▸ **Job**
Rescale the lines starting with the one containing "Screen dimensions: 1568x645" and going on through the end of the material, reproducing every line including the requests, but multiply each coordinate in the answers by 1.55 and round it to a whole number, with halves rounded up. Leave all other numbers unchanged, and give only these lines.

(Some records)
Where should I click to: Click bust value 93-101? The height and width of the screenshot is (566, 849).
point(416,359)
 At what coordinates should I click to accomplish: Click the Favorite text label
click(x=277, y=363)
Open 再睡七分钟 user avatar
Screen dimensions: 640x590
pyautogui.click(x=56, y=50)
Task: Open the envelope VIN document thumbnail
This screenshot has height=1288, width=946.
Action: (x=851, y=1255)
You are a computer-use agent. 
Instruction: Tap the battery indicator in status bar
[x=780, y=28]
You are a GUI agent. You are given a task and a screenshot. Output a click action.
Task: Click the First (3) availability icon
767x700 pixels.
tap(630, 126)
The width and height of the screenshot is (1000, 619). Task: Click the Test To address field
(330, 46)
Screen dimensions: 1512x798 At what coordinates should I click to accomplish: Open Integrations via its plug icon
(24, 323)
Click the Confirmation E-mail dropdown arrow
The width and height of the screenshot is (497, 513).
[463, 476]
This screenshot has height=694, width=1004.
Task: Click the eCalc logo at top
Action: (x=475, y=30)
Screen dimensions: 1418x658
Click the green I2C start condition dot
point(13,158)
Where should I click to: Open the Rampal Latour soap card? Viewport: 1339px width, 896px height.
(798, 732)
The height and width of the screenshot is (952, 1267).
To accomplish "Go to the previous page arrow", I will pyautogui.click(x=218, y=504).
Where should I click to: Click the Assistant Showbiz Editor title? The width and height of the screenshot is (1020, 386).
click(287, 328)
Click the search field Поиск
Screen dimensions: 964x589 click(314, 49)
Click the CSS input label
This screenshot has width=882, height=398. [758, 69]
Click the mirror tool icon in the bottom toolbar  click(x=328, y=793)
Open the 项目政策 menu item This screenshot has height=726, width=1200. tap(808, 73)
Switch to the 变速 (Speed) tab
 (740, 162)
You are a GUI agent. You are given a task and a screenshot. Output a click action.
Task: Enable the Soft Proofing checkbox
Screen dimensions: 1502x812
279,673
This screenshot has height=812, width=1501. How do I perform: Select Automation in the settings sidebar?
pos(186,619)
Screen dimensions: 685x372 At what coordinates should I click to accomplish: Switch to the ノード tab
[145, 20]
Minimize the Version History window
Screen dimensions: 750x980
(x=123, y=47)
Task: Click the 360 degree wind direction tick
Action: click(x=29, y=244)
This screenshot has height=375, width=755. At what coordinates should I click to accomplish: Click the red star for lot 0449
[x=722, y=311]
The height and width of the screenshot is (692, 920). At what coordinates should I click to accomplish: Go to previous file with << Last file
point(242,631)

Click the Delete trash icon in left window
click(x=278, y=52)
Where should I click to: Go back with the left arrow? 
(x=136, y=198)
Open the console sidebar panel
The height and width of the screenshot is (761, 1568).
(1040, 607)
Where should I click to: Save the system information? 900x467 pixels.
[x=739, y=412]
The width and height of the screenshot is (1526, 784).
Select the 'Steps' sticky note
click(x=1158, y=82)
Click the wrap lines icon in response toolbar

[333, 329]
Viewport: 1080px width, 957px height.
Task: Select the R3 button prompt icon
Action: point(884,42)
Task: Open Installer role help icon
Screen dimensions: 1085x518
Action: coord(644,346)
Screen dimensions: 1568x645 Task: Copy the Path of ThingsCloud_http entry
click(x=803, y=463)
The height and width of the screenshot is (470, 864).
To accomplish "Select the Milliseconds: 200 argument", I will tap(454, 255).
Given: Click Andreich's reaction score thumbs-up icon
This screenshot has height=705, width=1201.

▸ **Output for this task**
Screen dimensions: 1568x645 Task: Copy the Path of ThingsCloud_http entry
click(x=1245, y=718)
The height and width of the screenshot is (470, 864).
To accomplish "Select the Milliseconds: 200 argument", I will tap(704, 395).
Given: Click Andreich's reaction score thumbs-up icon
This screenshot has height=705, width=1201.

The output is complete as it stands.